[BEGIN Dataset excerpts]

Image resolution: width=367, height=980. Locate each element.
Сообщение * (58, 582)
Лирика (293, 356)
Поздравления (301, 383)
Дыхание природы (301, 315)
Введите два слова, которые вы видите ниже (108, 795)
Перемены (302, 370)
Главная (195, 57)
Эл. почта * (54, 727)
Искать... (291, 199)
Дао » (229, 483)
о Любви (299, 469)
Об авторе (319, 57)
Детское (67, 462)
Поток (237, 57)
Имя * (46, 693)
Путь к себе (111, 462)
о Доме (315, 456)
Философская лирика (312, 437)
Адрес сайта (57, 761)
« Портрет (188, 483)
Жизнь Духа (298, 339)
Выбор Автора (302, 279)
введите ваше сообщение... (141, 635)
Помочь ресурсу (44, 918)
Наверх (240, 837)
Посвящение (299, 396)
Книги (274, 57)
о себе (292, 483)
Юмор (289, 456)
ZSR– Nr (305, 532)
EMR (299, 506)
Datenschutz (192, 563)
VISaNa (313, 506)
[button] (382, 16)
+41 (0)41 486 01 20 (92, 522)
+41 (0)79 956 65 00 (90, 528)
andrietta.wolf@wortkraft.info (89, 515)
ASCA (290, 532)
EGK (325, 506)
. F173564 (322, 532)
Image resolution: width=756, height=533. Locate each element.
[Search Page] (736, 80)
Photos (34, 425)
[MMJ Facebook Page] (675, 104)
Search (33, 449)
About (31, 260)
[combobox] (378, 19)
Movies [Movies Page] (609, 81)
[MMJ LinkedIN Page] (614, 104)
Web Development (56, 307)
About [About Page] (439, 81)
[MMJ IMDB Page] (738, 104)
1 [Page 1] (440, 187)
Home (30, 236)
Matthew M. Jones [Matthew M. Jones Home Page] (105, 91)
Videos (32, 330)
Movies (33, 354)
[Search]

[END Dataset excerpts]

Exercise directions =>
Copy out the material, without changing a single character, from the line containing "ZSR– Nr (305, 532)" through the final line, including both of those lines.

Written response =>
ZSR– Nr (305, 532)
EMR (299, 506)
Datenschutz (192, 563)
VISaNa (313, 506)
[button] (382, 16)
+41 (0)41 486 01 20 (92, 522)
+41 (0)79 956 65 00 (90, 528)
andrietta.wolf@wortkraft.info (89, 515)
ASCA (290, 532)
EGK (325, 506)
. F173564 (322, 532)
Image resolution: width=756, height=533. Locate each element.
[Search Page] (736, 80)
Photos (34, 425)
[MMJ Facebook Page] (675, 104)
Search (33, 449)
About (31, 260)
[combobox] (378, 19)
Movies [Movies Page] (609, 81)
[MMJ LinkedIN Page] (614, 104)
Web Development (56, 307)
About [About Page] (439, 81)
[MMJ IMDB Page] (738, 104)
1 [Page 1] (440, 187)
Home (30, 236)
Matthew M. Jones [Matthew M. Jones Home Page] (105, 91)
Videos (32, 330)
Movies (33, 354)
[Search]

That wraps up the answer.